#### [GIVEN INSTRUCTION]
Repeat every line, unchanged, from the one containing "Click the KEN" down to the one containing "pyautogui.click(x=318, y=108)", both included.

#### [RECORDS SHOWN]
[Begin]

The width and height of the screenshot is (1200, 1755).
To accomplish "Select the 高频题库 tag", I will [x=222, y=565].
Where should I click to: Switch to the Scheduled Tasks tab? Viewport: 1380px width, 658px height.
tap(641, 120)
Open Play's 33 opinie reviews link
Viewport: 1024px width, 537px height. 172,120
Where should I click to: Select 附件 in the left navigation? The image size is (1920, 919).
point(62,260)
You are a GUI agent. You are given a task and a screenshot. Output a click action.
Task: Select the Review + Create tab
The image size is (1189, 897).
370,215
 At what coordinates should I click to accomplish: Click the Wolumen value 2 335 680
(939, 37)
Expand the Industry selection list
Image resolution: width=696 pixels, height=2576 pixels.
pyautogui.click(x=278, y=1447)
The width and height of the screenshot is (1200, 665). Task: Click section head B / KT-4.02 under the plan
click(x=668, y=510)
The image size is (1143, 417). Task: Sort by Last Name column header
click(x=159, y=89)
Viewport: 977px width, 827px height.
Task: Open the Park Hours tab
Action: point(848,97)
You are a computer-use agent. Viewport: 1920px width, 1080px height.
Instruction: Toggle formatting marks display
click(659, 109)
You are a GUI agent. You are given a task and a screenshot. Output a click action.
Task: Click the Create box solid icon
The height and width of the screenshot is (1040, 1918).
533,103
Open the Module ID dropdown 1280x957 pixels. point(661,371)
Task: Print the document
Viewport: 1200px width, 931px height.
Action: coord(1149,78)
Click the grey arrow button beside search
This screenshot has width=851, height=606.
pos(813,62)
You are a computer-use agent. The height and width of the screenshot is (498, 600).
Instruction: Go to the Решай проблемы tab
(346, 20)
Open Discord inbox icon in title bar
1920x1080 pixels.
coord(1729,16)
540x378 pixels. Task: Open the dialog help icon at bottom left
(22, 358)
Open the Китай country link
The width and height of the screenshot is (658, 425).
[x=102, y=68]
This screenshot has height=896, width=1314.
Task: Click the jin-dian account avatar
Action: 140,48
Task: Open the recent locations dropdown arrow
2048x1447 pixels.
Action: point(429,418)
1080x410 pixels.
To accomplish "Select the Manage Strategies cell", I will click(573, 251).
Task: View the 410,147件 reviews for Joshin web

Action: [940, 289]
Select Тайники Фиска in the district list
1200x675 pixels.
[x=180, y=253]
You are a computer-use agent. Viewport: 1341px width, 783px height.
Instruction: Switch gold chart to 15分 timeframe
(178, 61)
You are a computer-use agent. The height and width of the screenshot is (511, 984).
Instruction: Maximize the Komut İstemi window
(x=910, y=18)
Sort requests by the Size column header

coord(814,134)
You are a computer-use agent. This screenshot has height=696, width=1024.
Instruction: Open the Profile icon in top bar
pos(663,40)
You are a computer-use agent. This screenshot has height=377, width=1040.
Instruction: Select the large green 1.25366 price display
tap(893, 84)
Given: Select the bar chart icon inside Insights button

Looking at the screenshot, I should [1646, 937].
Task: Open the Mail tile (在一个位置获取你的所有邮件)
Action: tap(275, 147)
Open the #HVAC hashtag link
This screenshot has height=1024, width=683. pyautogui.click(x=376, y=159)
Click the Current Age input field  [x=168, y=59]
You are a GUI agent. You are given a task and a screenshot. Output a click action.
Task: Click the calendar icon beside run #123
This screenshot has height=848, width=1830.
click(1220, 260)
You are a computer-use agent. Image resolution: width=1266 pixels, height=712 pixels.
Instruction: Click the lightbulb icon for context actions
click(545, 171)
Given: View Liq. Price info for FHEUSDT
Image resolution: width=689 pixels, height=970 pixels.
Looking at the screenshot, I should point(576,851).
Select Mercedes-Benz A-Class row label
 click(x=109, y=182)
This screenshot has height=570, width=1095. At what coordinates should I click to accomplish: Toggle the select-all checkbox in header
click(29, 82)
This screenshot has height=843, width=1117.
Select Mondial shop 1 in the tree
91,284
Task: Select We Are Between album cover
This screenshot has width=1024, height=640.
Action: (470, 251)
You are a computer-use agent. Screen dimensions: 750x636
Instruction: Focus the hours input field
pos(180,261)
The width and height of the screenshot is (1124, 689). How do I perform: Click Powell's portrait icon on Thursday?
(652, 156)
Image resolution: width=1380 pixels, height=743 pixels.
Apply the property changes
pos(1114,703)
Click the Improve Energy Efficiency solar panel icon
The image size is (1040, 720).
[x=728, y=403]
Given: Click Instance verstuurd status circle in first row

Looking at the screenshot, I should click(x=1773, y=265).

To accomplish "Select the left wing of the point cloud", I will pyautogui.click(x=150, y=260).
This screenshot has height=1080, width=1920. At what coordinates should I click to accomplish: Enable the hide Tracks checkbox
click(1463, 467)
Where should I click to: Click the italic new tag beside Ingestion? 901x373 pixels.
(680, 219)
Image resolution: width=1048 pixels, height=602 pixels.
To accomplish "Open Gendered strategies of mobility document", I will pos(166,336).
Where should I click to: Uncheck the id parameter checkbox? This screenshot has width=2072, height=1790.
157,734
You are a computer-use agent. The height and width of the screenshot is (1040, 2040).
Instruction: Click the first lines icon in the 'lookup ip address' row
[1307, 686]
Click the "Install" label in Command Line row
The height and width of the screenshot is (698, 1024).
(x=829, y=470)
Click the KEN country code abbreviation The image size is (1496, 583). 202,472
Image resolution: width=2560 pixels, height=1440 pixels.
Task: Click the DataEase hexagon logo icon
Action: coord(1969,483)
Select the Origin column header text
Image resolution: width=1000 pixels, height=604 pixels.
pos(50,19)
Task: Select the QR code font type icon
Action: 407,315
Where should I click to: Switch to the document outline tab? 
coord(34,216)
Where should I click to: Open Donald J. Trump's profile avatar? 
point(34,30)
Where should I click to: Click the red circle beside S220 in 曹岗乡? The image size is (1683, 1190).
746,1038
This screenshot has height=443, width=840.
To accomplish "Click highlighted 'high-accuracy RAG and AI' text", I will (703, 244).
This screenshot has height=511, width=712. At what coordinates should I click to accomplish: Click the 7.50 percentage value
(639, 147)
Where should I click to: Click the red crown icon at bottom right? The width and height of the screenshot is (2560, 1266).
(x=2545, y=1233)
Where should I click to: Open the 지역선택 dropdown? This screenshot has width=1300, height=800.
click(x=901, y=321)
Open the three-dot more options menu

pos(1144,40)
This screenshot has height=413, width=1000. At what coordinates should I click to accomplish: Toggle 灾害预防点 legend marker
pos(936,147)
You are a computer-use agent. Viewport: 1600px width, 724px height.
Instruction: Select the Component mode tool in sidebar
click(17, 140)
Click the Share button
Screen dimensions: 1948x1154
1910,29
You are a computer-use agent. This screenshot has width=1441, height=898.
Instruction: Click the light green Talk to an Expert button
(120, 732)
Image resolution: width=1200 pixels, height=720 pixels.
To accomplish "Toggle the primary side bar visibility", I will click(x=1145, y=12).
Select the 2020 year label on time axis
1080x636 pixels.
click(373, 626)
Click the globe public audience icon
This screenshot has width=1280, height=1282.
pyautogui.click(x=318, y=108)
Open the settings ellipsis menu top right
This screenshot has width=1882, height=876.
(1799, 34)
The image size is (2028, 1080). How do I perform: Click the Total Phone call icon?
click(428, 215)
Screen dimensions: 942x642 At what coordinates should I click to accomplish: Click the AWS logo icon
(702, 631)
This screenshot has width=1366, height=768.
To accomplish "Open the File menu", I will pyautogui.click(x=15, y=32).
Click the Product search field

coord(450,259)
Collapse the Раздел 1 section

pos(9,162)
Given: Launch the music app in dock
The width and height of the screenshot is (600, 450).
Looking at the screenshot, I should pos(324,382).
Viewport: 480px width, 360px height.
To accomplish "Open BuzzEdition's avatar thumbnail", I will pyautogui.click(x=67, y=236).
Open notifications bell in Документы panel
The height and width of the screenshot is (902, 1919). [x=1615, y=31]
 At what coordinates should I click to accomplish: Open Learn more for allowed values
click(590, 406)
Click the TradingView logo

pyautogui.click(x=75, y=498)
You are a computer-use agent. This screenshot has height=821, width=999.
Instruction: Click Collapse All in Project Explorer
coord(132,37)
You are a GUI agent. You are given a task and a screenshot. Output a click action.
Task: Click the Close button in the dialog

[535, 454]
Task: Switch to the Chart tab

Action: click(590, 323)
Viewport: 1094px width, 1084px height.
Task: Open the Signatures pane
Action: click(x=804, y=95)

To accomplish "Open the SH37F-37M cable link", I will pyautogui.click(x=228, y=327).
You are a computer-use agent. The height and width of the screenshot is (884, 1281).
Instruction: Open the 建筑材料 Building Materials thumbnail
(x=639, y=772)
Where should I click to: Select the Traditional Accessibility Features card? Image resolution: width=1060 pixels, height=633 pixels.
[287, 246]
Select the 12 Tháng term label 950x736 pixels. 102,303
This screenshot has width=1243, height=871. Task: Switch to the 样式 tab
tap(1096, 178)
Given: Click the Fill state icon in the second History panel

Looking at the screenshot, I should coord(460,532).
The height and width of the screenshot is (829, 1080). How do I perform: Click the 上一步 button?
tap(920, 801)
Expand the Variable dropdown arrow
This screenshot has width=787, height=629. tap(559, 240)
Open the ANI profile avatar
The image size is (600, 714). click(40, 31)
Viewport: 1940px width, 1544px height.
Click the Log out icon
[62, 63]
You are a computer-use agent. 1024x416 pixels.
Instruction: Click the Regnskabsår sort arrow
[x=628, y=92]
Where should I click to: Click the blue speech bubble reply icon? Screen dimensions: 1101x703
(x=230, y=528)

[End]

#### [REPLY]
Click the KEN country code abbreviation The image size is (1496, 583). 202,472
Image resolution: width=2560 pixels, height=1440 pixels.
Task: Click the DataEase hexagon logo icon
Action: coord(1969,483)
Select the Origin column header text
Image resolution: width=1000 pixels, height=604 pixels.
pos(50,19)
Task: Select the QR code font type icon
Action: 407,315
Where should I click to: Switch to the document outline tab? 
coord(34,216)
Where should I click to: Open Donald J. Trump's profile avatar? 
point(34,30)
Where should I click to: Click the red circle beside S220 in 曹岗乡? The image size is (1683, 1190).
746,1038
This screenshot has height=443, width=840.
To accomplish "Click highlighted 'high-accuracy RAG and AI' text", I will (703, 244).
This screenshot has height=511, width=712. At what coordinates should I click to accomplish: Click the 7.50 percentage value
(639, 147)
Where should I click to: Click the red crown icon at bottom right? The width and height of the screenshot is (2560, 1266).
(x=2545, y=1233)
Where should I click to: Open the 지역선택 dropdown? This screenshot has width=1300, height=800.
click(x=901, y=321)
Open the three-dot more options menu

pos(1144,40)
This screenshot has height=413, width=1000. At what coordinates should I click to accomplish: Toggle 灾害预防点 legend marker
pos(936,147)
You are a computer-use agent. Viewport: 1600px width, 724px height.
Instruction: Select the Component mode tool in sidebar
click(17, 140)
Click the Share button
Screen dimensions: 1948x1154
1910,29
You are a computer-use agent. This screenshot has width=1441, height=898.
Instruction: Click the light green Talk to an Expert button
(120, 732)
Image resolution: width=1200 pixels, height=720 pixels.
To accomplish "Toggle the primary side bar visibility", I will click(x=1145, y=12).
Select the 2020 year label on time axis
1080x636 pixels.
click(373, 626)
Click the globe public audience icon
This screenshot has width=1280, height=1282.
pyautogui.click(x=318, y=108)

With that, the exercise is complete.